## DATA TO EXAMINE
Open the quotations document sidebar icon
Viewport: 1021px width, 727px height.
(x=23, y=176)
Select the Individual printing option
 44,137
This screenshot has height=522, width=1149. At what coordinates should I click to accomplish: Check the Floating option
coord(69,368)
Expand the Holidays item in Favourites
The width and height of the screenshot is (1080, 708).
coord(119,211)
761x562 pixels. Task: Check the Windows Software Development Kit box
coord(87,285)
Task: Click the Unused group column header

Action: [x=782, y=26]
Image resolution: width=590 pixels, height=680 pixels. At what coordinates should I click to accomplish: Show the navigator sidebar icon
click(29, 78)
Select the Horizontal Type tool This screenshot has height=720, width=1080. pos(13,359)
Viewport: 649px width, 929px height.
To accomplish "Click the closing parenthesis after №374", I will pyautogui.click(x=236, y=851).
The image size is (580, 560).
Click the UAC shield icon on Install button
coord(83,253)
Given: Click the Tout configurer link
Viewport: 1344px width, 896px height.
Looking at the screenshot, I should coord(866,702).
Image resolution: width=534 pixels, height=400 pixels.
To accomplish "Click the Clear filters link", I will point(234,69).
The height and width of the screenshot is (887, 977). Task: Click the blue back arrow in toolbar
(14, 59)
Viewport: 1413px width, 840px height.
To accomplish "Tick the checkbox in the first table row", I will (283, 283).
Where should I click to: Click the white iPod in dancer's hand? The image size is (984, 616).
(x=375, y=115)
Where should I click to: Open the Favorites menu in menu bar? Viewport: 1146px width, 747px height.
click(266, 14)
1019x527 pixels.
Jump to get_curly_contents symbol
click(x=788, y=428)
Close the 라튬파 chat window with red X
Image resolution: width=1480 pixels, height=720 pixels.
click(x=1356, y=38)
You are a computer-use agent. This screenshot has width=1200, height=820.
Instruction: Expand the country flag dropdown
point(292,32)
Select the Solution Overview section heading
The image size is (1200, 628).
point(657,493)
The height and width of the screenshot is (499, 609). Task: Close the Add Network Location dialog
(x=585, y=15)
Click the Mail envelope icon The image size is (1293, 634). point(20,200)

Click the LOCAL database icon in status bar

## EXERCISE REQUIREMENTS
Nothing is to be left out when the listing is copied, and every line must match exactly.

## EXERCISE RESPONSE
Open the quotations document sidebar icon
Viewport: 1021px width, 727px height.
(x=23, y=176)
Select the Individual printing option
 44,137
This screenshot has height=522, width=1149. At what coordinates should I click to accomplish: Check the Floating option
coord(69,368)
Expand the Holidays item in Favourites
The width and height of the screenshot is (1080, 708).
coord(119,211)
761x562 pixels. Task: Check the Windows Software Development Kit box
coord(87,285)
Task: Click the Unused group column header

Action: [x=782, y=26]
Image resolution: width=590 pixels, height=680 pixels. At what coordinates should I click to accomplish: Show the navigator sidebar icon
click(29, 78)
Select the Horizontal Type tool This screenshot has height=720, width=1080. pos(13,359)
Viewport: 649px width, 929px height.
To accomplish "Click the closing parenthesis after №374", I will pyautogui.click(x=236, y=851).
The image size is (580, 560).
Click the UAC shield icon on Install button
coord(83,253)
Given: Click the Tout configurer link
Viewport: 1344px width, 896px height.
Looking at the screenshot, I should coord(866,702).
Image resolution: width=534 pixels, height=400 pixels.
To accomplish "Click the Clear filters link", I will point(234,69).
The height and width of the screenshot is (887, 977). Task: Click the blue back arrow in toolbar
(14, 59)
Viewport: 1413px width, 840px height.
To accomplish "Tick the checkbox in the first table row", I will (283, 283).
Where should I click to: Click the white iPod in dancer's hand? The image size is (984, 616).
(x=375, y=115)
Where should I click to: Open the Favorites menu in menu bar? Viewport: 1146px width, 747px height.
click(266, 14)
1019x527 pixels.
Jump to get_curly_contents symbol
click(x=788, y=428)
Close the 라튬파 chat window with red X
Image resolution: width=1480 pixels, height=720 pixels.
click(x=1356, y=38)
You are a computer-use agent. This screenshot has width=1200, height=820.
Instruction: Expand the country flag dropdown
point(292,32)
Select the Solution Overview section heading
The image size is (1200, 628).
point(657,493)
The height and width of the screenshot is (499, 609). Task: Close the Add Network Location dialog
(x=585, y=15)
Click the Mail envelope icon The image size is (1293, 634). point(20,200)

Click the LOCAL database icon in status bar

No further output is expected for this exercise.